• **Aim of the task**
From the entries that follow, list every line in which the string "size" appears.

• **Records for this task**

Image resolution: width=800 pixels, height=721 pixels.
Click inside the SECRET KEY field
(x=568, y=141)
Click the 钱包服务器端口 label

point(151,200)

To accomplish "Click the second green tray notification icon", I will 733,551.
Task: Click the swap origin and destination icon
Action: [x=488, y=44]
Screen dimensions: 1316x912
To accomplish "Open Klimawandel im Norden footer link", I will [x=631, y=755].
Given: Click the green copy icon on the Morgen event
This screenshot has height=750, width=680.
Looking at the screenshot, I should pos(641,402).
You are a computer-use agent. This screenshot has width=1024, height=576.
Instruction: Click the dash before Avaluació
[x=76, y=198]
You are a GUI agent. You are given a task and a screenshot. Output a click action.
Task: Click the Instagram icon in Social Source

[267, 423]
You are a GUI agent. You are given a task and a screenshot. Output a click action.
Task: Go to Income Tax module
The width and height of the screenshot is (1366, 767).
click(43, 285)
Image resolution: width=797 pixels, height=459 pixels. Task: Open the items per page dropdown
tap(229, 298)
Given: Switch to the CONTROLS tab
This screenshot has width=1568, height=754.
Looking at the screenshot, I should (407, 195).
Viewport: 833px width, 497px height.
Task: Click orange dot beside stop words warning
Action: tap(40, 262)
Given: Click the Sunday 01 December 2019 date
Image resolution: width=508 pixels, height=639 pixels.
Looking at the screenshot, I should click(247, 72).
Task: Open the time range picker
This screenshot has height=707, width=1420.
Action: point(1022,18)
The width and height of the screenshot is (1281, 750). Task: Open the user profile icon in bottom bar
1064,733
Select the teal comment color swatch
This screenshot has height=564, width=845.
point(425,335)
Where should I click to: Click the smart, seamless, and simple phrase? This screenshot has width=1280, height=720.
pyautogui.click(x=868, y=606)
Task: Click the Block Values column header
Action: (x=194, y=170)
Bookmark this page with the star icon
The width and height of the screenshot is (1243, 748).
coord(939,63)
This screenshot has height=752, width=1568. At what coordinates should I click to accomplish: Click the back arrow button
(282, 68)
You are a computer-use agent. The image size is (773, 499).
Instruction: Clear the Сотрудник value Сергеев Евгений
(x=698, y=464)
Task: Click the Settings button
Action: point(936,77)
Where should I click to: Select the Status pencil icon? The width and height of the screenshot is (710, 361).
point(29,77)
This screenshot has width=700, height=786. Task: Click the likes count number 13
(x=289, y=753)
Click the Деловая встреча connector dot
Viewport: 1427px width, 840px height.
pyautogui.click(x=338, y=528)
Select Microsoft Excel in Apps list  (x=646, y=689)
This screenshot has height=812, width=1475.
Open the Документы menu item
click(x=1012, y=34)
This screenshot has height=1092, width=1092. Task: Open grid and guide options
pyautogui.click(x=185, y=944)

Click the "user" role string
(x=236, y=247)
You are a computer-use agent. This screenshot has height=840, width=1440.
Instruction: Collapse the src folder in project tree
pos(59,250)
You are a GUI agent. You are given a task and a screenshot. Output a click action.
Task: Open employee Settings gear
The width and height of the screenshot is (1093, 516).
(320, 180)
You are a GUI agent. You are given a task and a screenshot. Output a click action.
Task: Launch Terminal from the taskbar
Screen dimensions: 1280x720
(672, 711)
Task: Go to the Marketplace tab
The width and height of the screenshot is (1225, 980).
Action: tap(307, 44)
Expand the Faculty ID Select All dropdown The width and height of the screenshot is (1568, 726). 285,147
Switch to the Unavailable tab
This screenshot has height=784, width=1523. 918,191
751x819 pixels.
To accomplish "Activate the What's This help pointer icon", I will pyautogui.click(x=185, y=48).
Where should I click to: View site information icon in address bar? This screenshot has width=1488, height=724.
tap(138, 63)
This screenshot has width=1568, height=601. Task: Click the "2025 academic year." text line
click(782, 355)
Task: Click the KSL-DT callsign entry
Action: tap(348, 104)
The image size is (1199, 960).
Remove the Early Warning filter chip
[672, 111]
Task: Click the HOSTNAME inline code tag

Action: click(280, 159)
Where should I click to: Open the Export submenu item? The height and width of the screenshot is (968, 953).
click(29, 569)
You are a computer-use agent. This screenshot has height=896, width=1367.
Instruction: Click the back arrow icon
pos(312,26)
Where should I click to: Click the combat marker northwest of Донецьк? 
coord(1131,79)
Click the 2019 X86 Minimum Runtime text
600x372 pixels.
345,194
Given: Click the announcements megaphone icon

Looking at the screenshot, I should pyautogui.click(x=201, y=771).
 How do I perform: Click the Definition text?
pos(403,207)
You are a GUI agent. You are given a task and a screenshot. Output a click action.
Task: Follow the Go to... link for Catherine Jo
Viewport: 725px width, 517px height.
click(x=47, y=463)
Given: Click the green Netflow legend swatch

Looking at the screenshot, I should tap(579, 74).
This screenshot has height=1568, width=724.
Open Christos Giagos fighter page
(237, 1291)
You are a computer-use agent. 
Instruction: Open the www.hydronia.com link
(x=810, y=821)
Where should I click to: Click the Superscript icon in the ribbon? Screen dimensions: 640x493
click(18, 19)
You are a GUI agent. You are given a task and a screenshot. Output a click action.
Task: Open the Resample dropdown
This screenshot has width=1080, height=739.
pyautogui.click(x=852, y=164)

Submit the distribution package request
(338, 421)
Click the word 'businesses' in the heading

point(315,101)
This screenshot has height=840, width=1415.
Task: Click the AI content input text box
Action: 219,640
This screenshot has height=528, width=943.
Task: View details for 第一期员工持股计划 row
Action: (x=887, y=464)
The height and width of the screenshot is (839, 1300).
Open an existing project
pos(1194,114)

• **Solution for this problem**
You are a computer-use agent. The image size is (773, 499).
The image size is (1199, 960).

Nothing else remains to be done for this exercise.